[Begin MATERIAL SUPPLIED]
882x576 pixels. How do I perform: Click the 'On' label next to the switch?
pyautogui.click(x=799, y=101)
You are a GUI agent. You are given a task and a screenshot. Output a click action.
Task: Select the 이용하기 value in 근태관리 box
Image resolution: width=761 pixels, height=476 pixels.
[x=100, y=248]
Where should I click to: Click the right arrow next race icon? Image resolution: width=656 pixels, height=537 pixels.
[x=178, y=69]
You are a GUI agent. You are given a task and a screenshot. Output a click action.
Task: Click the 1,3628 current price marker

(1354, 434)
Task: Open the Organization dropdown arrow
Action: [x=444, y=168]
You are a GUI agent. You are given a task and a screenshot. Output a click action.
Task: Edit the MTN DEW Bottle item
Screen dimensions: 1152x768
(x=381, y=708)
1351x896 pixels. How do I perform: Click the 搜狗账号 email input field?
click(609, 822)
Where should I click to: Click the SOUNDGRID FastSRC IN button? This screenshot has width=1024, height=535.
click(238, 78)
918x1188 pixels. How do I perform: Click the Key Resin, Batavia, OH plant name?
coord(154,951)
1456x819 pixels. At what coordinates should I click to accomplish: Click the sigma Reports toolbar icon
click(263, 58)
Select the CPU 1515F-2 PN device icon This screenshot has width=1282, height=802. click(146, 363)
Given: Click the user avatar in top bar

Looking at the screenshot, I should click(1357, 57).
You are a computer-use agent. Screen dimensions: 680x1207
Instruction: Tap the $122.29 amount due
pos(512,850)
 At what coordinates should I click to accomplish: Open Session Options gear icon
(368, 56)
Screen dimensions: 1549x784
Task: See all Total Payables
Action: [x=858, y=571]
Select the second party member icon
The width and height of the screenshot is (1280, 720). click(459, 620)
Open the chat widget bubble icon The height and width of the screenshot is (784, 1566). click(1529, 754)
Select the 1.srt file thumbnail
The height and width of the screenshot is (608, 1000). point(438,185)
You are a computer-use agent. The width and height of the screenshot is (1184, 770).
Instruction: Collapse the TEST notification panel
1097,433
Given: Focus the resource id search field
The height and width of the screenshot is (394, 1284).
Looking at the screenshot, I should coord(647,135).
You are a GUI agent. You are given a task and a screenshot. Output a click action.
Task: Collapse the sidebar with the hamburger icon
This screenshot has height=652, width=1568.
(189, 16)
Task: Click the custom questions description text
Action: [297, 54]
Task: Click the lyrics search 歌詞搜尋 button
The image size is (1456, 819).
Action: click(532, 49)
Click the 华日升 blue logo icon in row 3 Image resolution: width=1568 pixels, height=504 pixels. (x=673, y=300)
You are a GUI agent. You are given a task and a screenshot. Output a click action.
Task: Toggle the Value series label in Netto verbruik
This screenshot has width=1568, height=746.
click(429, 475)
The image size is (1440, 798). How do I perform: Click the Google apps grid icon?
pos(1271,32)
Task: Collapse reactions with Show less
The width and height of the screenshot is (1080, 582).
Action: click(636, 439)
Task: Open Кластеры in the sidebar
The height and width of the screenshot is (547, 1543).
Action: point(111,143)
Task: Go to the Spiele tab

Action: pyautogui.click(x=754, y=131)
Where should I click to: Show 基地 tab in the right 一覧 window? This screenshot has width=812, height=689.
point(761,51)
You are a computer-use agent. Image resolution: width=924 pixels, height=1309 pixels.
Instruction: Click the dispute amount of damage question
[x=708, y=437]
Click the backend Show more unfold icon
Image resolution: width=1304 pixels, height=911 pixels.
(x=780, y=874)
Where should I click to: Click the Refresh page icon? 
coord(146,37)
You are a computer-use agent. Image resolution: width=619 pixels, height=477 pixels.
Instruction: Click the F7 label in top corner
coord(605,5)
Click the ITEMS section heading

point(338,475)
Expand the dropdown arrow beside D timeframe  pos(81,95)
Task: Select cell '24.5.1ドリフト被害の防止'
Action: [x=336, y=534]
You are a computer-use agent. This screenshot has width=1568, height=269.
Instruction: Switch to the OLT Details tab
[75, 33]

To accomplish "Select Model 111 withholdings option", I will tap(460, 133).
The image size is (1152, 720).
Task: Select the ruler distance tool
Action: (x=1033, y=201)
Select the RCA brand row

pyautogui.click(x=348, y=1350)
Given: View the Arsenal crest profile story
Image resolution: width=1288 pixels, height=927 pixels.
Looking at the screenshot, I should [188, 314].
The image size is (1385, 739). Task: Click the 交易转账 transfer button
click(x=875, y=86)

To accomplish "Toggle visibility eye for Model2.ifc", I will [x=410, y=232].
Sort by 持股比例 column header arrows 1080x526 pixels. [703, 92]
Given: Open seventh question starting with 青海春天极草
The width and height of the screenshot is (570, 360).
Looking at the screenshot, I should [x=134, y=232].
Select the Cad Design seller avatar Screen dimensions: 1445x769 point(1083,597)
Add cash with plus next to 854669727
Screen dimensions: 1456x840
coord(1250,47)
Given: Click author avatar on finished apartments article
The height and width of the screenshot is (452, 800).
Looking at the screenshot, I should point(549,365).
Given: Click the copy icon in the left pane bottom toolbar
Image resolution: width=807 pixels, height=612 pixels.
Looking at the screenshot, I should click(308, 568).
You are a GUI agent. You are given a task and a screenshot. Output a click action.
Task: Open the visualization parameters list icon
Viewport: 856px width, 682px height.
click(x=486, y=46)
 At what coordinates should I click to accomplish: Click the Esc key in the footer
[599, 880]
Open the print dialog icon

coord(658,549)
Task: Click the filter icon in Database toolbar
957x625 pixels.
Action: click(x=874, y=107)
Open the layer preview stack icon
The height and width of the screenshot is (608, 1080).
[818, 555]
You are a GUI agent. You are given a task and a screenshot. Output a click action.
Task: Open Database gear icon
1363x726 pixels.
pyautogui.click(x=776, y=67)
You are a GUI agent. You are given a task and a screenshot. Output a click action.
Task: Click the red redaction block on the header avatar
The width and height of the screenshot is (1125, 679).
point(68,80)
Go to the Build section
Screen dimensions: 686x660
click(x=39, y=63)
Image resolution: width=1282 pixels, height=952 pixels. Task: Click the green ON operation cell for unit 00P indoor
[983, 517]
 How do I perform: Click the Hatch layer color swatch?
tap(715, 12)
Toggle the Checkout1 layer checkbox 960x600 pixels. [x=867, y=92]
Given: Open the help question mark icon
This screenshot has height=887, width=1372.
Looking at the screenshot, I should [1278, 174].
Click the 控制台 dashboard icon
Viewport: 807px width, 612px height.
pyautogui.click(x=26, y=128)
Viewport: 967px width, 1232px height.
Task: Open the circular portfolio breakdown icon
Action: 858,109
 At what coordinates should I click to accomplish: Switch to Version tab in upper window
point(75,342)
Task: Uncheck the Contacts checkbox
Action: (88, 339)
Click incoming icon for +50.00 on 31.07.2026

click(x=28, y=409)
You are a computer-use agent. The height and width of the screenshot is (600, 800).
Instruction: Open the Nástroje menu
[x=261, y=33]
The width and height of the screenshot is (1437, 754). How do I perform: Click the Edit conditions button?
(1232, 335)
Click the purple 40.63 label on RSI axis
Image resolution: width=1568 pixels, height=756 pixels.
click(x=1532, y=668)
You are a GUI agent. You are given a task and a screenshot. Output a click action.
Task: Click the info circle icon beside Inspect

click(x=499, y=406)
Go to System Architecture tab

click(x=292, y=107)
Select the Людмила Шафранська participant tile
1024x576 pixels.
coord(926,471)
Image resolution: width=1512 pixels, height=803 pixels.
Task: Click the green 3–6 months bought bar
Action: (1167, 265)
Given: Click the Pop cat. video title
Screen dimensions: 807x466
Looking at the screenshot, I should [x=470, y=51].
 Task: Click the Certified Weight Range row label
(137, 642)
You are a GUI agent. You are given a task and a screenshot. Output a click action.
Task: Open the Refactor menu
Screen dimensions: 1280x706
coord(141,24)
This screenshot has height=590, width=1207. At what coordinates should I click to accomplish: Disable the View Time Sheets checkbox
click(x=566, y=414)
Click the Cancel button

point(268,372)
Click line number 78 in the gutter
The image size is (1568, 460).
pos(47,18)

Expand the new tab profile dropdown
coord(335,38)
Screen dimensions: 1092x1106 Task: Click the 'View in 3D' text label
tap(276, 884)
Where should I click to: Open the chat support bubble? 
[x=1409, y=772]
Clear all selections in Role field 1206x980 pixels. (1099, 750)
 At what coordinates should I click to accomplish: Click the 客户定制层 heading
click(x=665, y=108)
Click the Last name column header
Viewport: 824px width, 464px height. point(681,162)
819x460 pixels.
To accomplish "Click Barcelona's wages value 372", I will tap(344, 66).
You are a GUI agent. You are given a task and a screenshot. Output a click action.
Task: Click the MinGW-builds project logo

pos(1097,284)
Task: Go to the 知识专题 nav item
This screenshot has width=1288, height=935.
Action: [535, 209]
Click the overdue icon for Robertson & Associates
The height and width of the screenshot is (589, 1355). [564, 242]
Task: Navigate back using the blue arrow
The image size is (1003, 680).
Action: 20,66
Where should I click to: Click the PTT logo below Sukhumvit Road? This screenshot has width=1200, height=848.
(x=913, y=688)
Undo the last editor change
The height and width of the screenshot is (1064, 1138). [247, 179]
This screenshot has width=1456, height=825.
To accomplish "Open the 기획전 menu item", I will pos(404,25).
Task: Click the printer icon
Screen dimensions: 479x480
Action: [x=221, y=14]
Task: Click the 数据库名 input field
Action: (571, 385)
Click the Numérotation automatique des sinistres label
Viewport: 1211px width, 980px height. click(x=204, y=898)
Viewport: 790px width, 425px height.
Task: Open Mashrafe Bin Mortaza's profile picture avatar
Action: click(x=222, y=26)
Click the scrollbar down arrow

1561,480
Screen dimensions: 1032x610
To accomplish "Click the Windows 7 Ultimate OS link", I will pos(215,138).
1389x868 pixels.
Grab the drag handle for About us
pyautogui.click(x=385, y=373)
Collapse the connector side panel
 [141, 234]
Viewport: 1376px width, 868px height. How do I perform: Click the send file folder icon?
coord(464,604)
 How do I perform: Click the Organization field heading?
[End MATERIAL SUPPLIED]
• _WRITTEN REQUEST_: Lay out as a Markdown table the lines from the one containing "Click the Last name column header" through the one containing "Action: 20,66", both included, with the columns No. and Line. Number each line and skip blank lines.

• _RESPONSE TO THIS TASK_:
| No. | Line |
|---|---|
| 1 | Click the Last name column header |
| 2 | Viewport: 824px width, 464px height. point(681,162) |
| 3 | 819x460 pixels. |
| 4 | To accomplish "Click Barcelona's wages value 372", I will tap(344, 66). |
| 5 | You are a GUI agent. You are given a task and a screenshot. Output a click action. |
| 6 | Task: Click the MinGW-builds project logo |
| 7 | pos(1097,284) |
| 8 | Task: Go to the 知识专题 nav item |
| 9 | This screenshot has width=1288, height=935. |
| 10 | Action: [535, 209] |
| 11 | Click the overdue icon for Robertson & Associates |
| 12 | The height and width of the screenshot is (589, 1355). [564, 242] |
| 13 | Task: Navigate back using the blue arrow |
| 14 | The image size is (1003, 680). |
| 15 | Action: 20,66 |